Service Outage in North American Environment

Update timeline

1. investigating Jun 13, 2023, 08:07 PM UTC

   We are currently investigating an outage in our upstream cloud services that is causing some functionality to be interrupted. More information will be provided as it becomes available.

2. monitoring Jun 13, 2023, 09:07 PM UTC

   Monitoring - The outage with our upstream cloud services is resolving, but we are still seeing a degradation in service. More information will be provided as it becomes available.

3. monitoring Jun 14, 2023, 02:54 AM UTC

   We are continuing to monitor for any further issues.

4. monitoring Jun 14, 2023, 02:55 AM UTC

   We are continuing to monitor for any further issues.

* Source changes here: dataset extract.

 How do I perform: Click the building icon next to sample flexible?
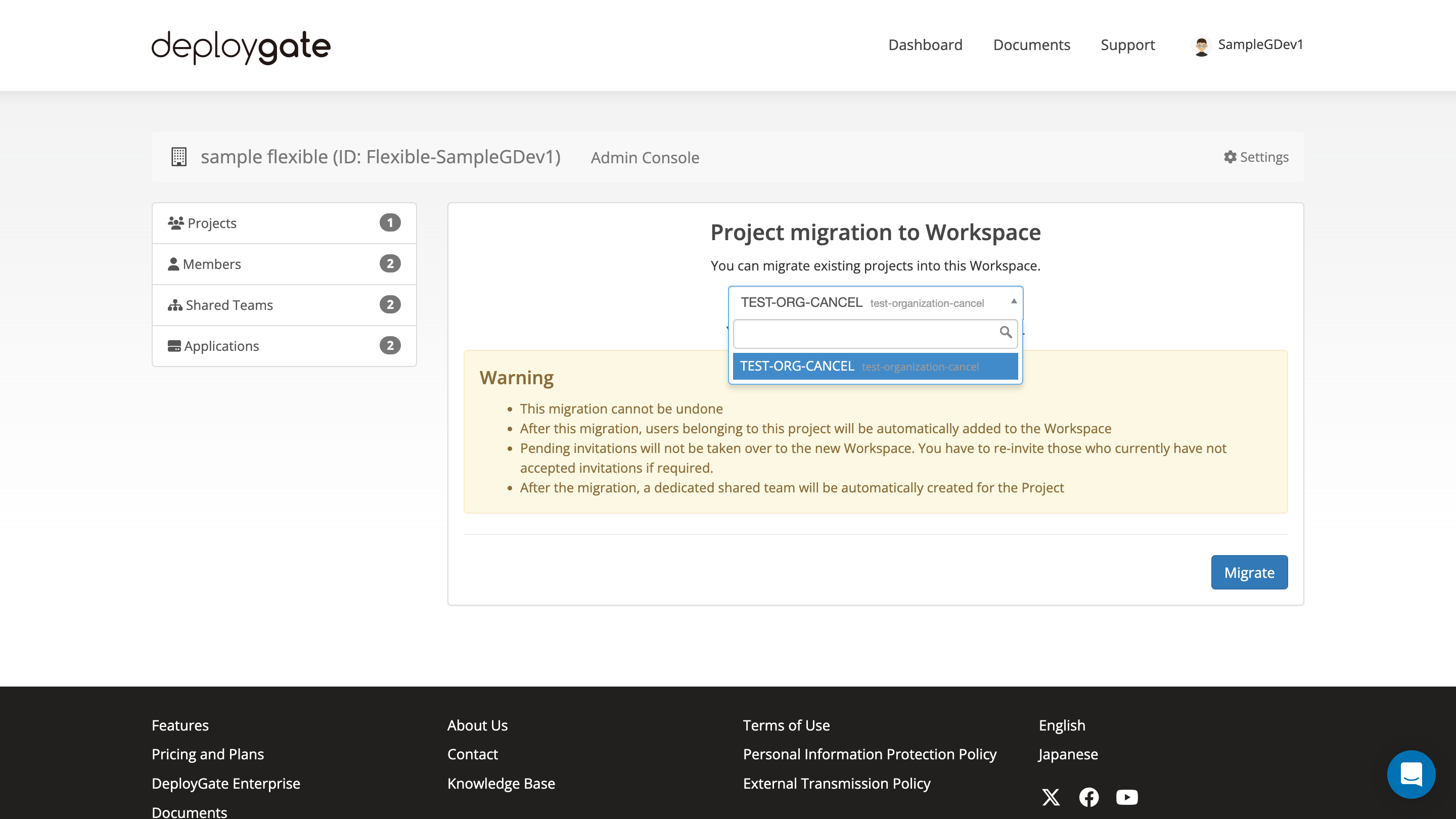point(178,157)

5. resolved Jun 14, 2023, 02:55 AM UTC

   The degradation announced earlier is now resolved. We have verified that no data was lost, but you may see a delay for some messages that were processed earlier today. Search and Report data is now up-to-date.

6. postmortem Jun 21, 2023, 09:19 PM UTC

   ## **Root Cause Analysis \(RCA\) Report for Incident on June 13th, 2023** #### Incident Details On June 13th at 19:09 UTC we were alerted by our internal systems that the unprocessed message queue was above threshold. We were also unable to log in to the Secure Email Threat Defense portal in the US region. #### What was the root cause? A major outage of AWS Lambda services in the us-east-1 region created an outage in the Secure Email Threat Defense service \(Message processing and UI\). During this time, we were also unable to log in to the AWS console. We issue a sincere apology for the disruption this issue caused. #### Incident Timeline | **Date/Time \(UTC\)** | **Comments** | | --- | --- | | 19:09 June 13, 2023 | Issue detected by internal systems and alerted Secure Email Threat Defense engineer, who then acknowledged and started working on the issue. | | 20:07 June 13, 2023 | Secure Email Threat Defense team identified the root cause and sent a customer email notification. | | 20:30 June 13, 2023 | As there was no clear ETA from the AWS side on the resolution, Secure Email Threat Defense team initiated the Business Continuity Plan \(BCP\). | | 20:56 June 13, 2023 | Secure Email Threat Defense team was able to log back into the Secure Email Threat Defense portal in the US region. We observed an improvement in Lambda error rates and processing Queues. | | 21:23 June 13, 2023 | Secure Email Threat Defense team sent an updated email notification to customers. | #### What is Cisco doing to prevent this issue from happening again? AWS experienced a region-level failure which impacted ETD's ability to process and remediate emails. We are actively investigating the option of implementing an immediate failover strategy to a backup region in order to bolster the resilience of our systems. By doing so, we aim to effectively mitigate similar issues that may arise in the future.